Hall was just old enough to have an encounter with one of the most infamous celebrities of the 1930s – gangsters Bonnie and Clyde. Hall was working at a drugstore in his hometown of Rockwall when, at 13 years old, he recognized “Clyde and Bonnie,” Clyde Barrow and Bonnie Parker, bank robbers and murderers who shot to fame with their exploits.

“We had curb service and up came a ’33 Ford. There they were. They had the papers all over their lap and said, ‘Give us two Coca-Colas, one carton of Old Gold and all the newspapers you have.’ ”

“I knew exactly who they were,” said Hall, who was, then and now, an avid newspaper reader. He even remembers that Barrow, who looked like “a little weasel,” gave him $3 and said “keep the change” of 40 cents.

Hall knows the value of a dollar – or a penny – and is, not surprisingly, old-fashioned when it comes to campaigning. His signature campaign trinket is a penny that has an aluminum casing with Hall’s name on it and that he distributes by the thousands. For many years, when he was running for Texas state senate, it said “All for Hall from Rockwall” on the casing.

“When you’re as plain as I am, you’ve gotta have a gimmick,” said Hall, “and that was my gimmick.”

He calculates that he is now into “my second million” of pennies he’s given away, paid through campaign funds. One million pennies is equivalent to $10,000.

“People won’t throw them away and they have my name on it,” he said. When he walks around towns in his district, people in barber shops and stores pull their Hall pennies out of the cash register, he said.

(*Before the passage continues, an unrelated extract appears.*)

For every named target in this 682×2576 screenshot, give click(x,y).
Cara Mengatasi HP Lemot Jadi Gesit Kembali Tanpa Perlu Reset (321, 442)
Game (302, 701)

Hall is popular among both Democrats and Republicans. “I have extraordinary respect for Ralph Hall,” said Matt Angle, a partisan Democrat who leads the Lone Star Project, a Democratic political action committee. “He doesn’t vote any differently as a Republican than as a Democrat. Even at his advanced age, he’s just as conservative and twice as lucid as Louie Gohmert.” Gohmert, an East Texas GOP member, has riled Democrats with his barbed comments from the floor.

Wade Emmert, the Dallas County Republican Party chairman, whose county is not in Hall’s district, is still very familiar with the political landscape of the neighboring counties in Hall’s District 4.

“I think Ralph is going to be very hard to beat,” said Emmert. As for Hall’s five challengers, who include a former U.S. attorney, Emmert said, “frankly, most of them just want to be heir-apparent if and when he retires.” He predicted that in the coming election, “Mr. Hall is not going to be beaten.”

Hall has been a fixture on the House Science, Space and Technology Committee, which he chaired in the last Congress and where he is now chairman emeritus. He is also a long-time member of the House Energy and Commerce Committee, a favorite spot for Texas members to promote oil and gas interests.

Hall is combative going into his last election, and is counting on the voters. “Just being 90 shouldn’t be the reason they don’t vote for me if I deliver for them,” he said. “And I do deliver for them.”